--- start RECORDS FOR PROCESSING ---

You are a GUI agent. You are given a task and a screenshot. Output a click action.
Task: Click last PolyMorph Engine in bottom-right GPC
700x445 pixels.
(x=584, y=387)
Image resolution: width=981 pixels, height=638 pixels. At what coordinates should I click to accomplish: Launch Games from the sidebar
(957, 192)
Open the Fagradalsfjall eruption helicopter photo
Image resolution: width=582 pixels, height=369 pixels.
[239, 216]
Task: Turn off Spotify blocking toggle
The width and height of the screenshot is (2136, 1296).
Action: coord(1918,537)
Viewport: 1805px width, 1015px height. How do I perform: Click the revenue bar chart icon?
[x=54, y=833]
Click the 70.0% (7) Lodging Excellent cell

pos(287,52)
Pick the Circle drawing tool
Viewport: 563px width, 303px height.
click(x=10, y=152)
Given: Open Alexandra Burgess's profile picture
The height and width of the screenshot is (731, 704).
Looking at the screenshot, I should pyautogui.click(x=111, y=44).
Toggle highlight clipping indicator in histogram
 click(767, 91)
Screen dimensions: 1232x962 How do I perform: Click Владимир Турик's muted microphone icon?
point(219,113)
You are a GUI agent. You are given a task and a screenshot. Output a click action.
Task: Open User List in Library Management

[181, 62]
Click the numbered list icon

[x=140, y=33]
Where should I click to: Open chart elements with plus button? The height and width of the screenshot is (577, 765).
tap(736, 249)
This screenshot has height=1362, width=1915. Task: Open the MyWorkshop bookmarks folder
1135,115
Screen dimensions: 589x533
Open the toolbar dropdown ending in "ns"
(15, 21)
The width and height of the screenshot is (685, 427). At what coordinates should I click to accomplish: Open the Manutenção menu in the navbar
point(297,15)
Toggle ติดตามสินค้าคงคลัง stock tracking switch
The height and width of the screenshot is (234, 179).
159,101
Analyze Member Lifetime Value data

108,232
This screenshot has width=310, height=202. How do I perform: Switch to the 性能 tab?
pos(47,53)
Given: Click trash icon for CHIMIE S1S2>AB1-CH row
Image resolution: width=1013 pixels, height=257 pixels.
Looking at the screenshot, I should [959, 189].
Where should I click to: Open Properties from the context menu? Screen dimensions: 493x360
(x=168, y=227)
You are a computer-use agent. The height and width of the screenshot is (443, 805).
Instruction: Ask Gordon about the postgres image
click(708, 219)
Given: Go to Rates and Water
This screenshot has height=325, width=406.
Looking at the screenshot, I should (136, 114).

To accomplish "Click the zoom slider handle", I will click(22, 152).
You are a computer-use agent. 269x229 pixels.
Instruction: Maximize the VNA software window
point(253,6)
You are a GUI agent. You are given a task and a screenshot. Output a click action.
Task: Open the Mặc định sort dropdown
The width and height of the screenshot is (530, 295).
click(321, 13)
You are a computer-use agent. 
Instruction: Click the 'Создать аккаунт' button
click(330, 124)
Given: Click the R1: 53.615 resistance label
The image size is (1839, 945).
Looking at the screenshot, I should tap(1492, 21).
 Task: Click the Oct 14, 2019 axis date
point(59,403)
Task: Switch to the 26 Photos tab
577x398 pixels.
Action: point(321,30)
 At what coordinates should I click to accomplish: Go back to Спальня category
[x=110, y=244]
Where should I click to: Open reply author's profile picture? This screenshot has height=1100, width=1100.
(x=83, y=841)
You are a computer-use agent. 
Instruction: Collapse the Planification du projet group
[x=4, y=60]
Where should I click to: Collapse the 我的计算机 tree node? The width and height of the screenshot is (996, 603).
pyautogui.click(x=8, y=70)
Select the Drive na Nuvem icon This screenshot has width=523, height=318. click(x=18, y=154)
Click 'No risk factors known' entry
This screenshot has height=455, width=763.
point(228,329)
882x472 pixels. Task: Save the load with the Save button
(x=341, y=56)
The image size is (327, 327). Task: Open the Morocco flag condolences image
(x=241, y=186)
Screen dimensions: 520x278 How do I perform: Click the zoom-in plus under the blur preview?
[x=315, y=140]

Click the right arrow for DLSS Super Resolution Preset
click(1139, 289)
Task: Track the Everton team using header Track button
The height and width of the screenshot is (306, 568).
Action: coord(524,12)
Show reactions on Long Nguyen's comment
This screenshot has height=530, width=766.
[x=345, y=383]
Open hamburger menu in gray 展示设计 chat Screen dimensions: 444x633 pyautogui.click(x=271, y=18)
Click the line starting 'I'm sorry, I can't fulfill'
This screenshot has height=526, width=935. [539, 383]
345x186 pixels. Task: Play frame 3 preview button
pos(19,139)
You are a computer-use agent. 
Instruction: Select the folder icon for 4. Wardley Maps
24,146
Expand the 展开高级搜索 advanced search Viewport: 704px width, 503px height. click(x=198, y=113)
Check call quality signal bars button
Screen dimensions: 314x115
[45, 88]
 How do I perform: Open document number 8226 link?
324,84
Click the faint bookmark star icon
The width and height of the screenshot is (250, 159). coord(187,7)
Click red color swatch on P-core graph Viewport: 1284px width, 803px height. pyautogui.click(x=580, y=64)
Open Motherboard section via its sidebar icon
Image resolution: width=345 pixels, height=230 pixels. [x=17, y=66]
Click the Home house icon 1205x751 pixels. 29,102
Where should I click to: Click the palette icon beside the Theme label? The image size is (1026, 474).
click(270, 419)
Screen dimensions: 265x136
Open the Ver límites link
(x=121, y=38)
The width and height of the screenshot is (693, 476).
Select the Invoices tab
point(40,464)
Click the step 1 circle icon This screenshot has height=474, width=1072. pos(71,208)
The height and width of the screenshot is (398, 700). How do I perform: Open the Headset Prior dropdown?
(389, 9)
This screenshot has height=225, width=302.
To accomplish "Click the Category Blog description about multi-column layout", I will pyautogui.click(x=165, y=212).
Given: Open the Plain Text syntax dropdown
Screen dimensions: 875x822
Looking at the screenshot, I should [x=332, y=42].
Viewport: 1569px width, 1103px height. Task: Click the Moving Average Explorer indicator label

--- end RECORDS FOR PROCESSING ---

» REQUIRED WORK
Reproduce the entries verbatim, starting at the line that contains "345x186 pixels. Task: Play" and ending after the line that contains "Click the Home".

» WRITTEN RESPONSE
345x186 pixels. Task: Play frame 3 preview button
pos(19,139)
You are a computer-use agent. 
Instruction: Select the folder icon for 4. Wardley Maps
24,146
Expand the 展开高级搜索 advanced search Viewport: 704px width, 503px height. click(x=198, y=113)
Check call quality signal bars button
Screen dimensions: 314x115
[45, 88]
 How do I perform: Open document number 8226 link?
324,84
Click the faint bookmark star icon
The width and height of the screenshot is (250, 159). coord(187,7)
Click red color swatch on P-core graph Viewport: 1284px width, 803px height. pyautogui.click(x=580, y=64)
Open Motherboard section via its sidebar icon
Image resolution: width=345 pixels, height=230 pixels. [x=17, y=66]
Click the Home house icon 1205x751 pixels. 29,102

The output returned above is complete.